We recently reviewed DVICO’s TViX 6500a, the supposed ‘world’s most advanced jukebox’, and were left with mixed feelings about its balance between performance and usability.
The company has recently released a ‘baby brother’ if you like, in the HD-R3300, which is almost identically designed and offers similar support, though can only play back HD resolution files up to 1080i.
All of the cables required to connect the device to a television are supplied in the box but you don’t get any of a range of accessories that unlock some of the device’s most useful features. The most obvious of these is an internal hard drive to store media locally, but you can also fit a digital HD TV tuner to watch and record Freeview channels, and you will need a separate wireless dongle if you want to stream data across a network without cables.

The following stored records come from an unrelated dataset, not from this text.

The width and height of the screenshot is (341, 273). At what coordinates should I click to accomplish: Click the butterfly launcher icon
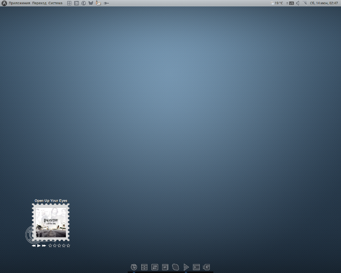coord(91,3)
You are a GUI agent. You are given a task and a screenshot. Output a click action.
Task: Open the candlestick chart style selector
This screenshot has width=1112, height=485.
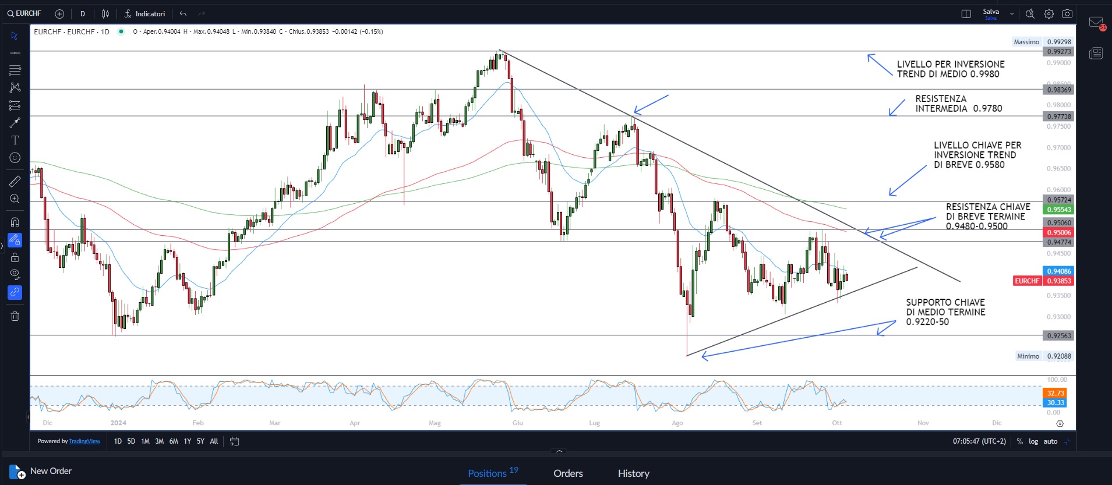pos(105,14)
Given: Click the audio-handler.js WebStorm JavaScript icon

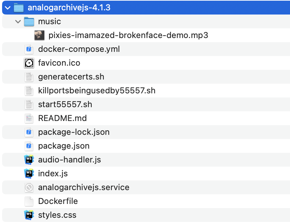Looking at the screenshot, I should (x=29, y=160).
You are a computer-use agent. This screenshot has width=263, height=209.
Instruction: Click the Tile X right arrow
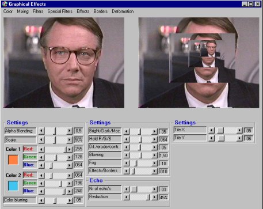239,131
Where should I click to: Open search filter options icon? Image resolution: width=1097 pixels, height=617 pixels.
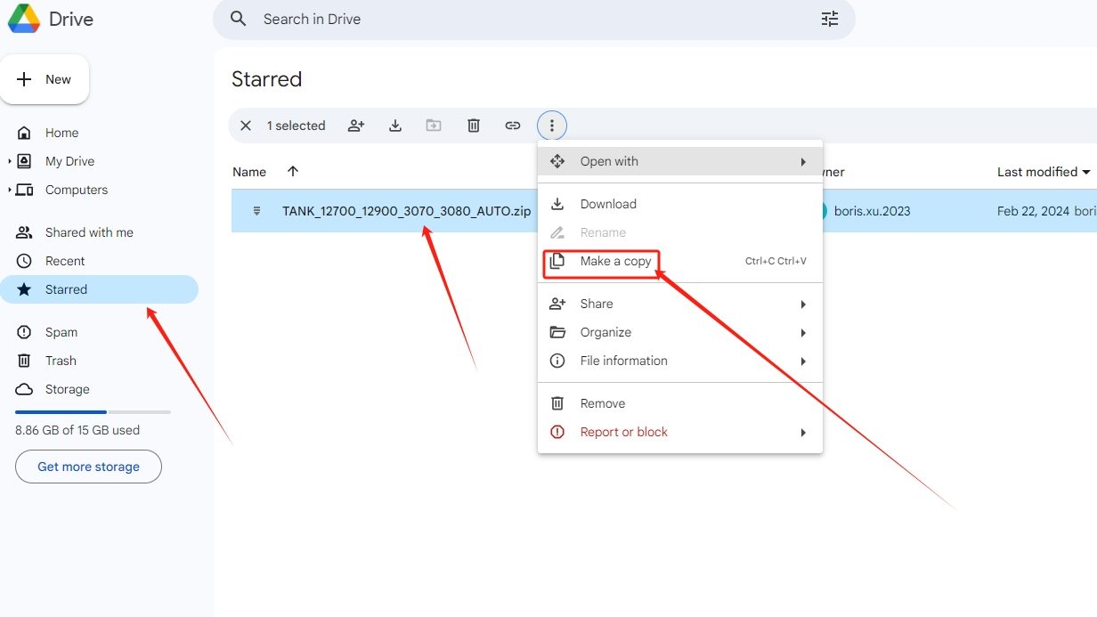click(x=830, y=19)
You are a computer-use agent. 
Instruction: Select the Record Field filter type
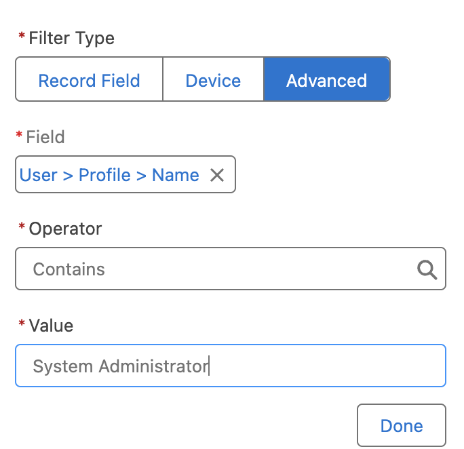click(x=89, y=81)
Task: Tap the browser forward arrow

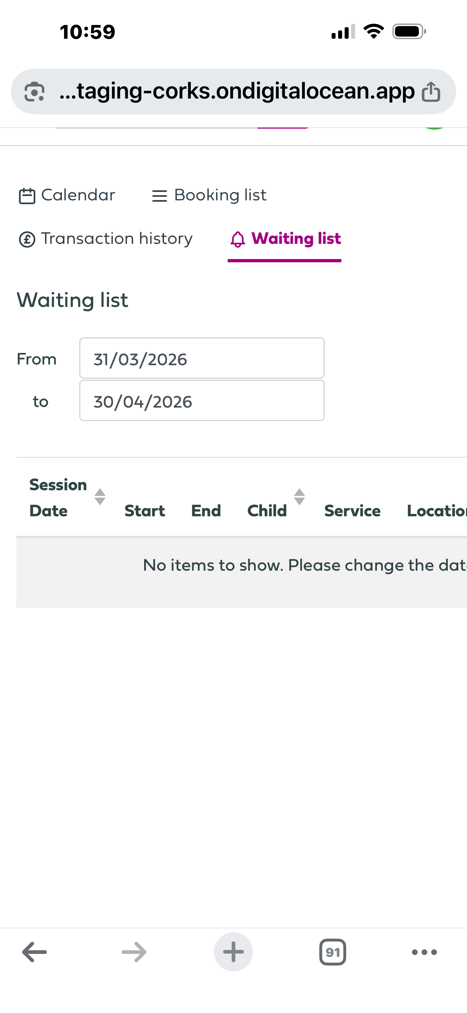Action: pyautogui.click(x=134, y=952)
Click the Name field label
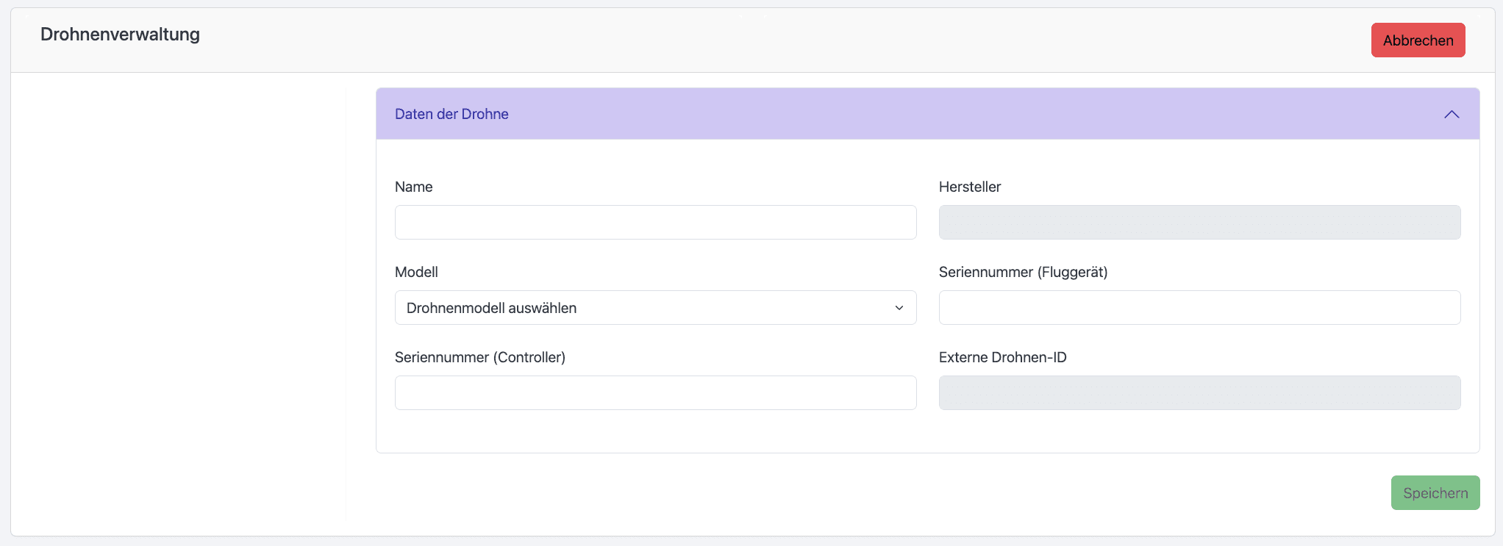 click(x=413, y=187)
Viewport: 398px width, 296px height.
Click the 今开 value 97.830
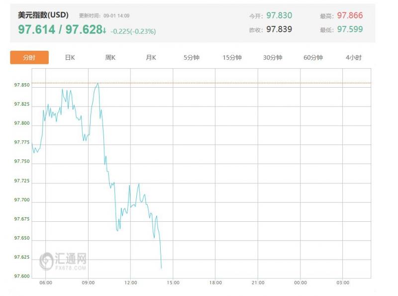click(279, 16)
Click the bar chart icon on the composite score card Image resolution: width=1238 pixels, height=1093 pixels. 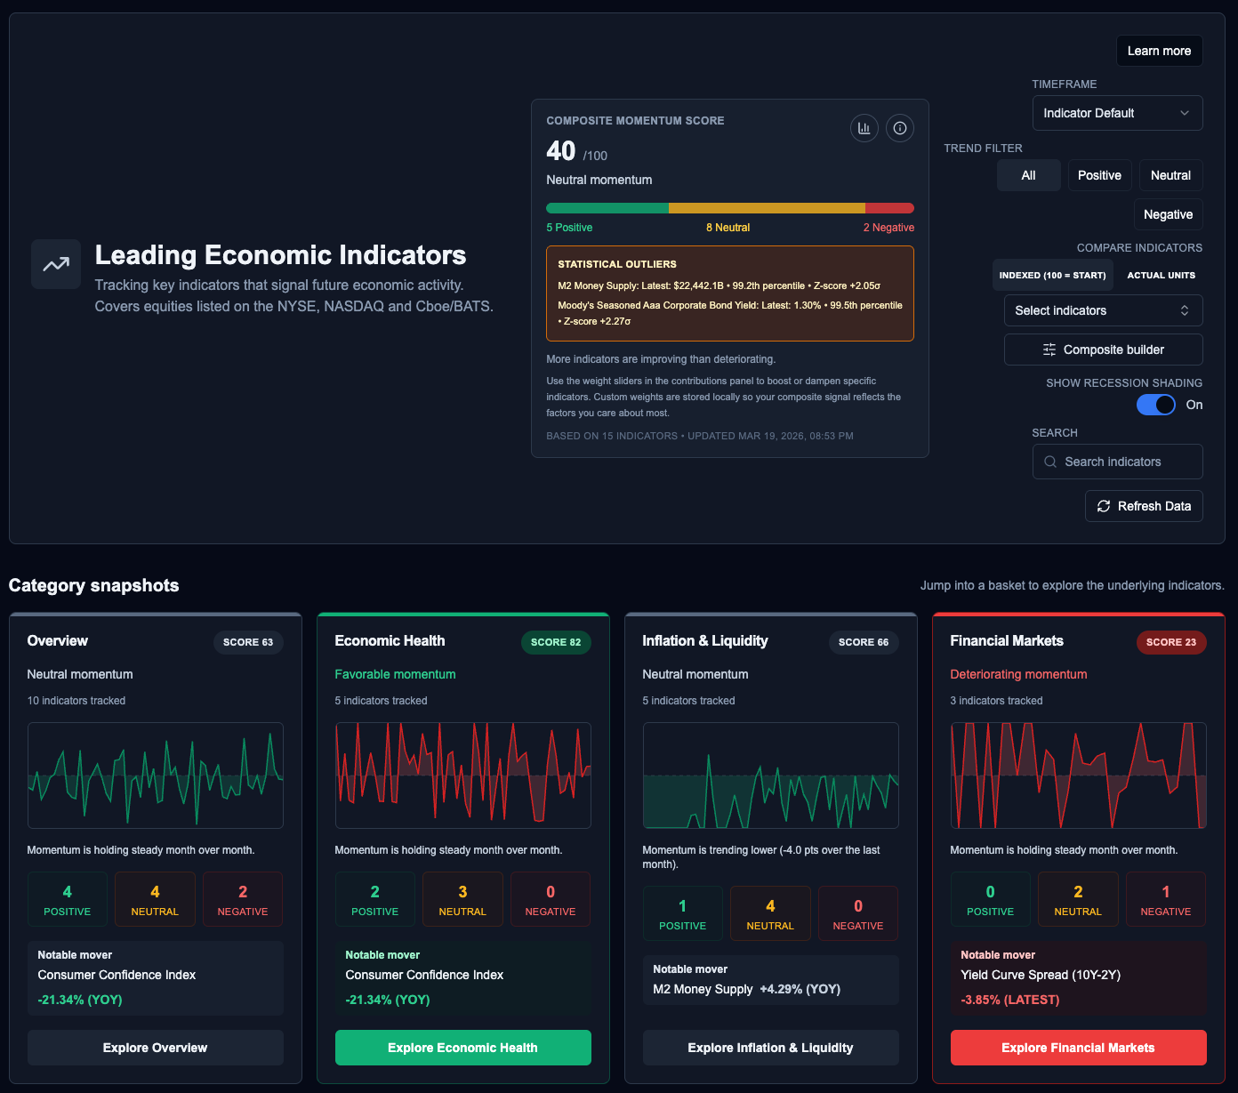pos(864,128)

The interface has been tweaked since the 6500a and is now a bit more responsive and more intuitive, offering fast access to video, music and photo files. We were really hoping that DVICO would address the issues we had with network support on previous devices and this has been done to an extent, since you can now stream over a secured wireless network that uses WPA encryption rather than being limited to WEP.
You’re still only able to share a maximum of four folders, though, whether you use the NetShare application supplied (which is still unnecessarily awkward) or SAMBA via Windows folder sharing.
Thankfully DVICO has maintained its high standards in terms of control, playback quality and format support and we were extremely impressed by how quickly the unit accessed files, either locally or across a network. Even large collections are fast to browse and can be sorted by various criteria such as name or date to make things more accessible.
It performs well in this light and we noticed that even lower resolution files appeared to be sharper and more vibrant than on many rival devices. Skipping back and forth through files and pausing and resuming is highly responsive with little or no buffer time even when streaming, and with a similar degree of control to the 6500a this area is by far the highlight of DVICO’s jukebox.
We also managed to get our hands on a TV tuner to test the device’s capabilities as a PVR, but had mixed feelings about the results. After scanning for and populating a channel list you can pause and resume playback much like Sky+, instantly record to an internal hard drive or set up a schedule to record a specific channel at a certain time.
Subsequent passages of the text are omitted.